Estimation vs Hypothesis Testing

  • In estimation we are interested in estimating a parameter of interest.
    • Usually answering questions like “how much”, “how many”, “what is the value of” etc.
  • In hypothesis testing we are interested in testing a claim about a parameter of interest.
    • Usually answering questions like “is this claim true? does the data support it?”

Example of estimation

  • Estimation:
    • What is the average age of first marriage?
    • What is the proportion of people who support a certain policy?
    • What is the average number of eggs laid by a bird in a year?

Hypothesis Testing

Example: Cheating Casino

  • A casino, Gimme All Your Bubble Tea Money, has been reported to be cheating and using biased dice with the probability of rolling one not being what it should be.
  • How can we investigate that?
    • Devise a plan with your neighbor to test this claim.

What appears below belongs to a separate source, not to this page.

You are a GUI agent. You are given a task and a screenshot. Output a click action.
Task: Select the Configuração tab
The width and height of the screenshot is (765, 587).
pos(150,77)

Example: Macbook pro battery life

Suppose Apple claims that the new Macbook Pro can work for more than 20 hours without a recharge.

  • As a YouTuber reviewer, you want to put their claim to the test.
  • You randomly select multiple Macbooks and measure how long they hold up without a recharge.
  • You find the average time is 21 hours. Does the data support Apple’s claim?

Hypothesis testing

  • Note that in both examples, we are not trying to estimate a parameter, but rather test a claim.

  • We are not trying to know exactly the probability of rolling a 1 with the dice; we are trying to know if this probability is what it should be, \(1/6\).

  • We are not trying to estimate the average battery life of a Macbook Pro; we are trying to know if it is greater than 20 hours.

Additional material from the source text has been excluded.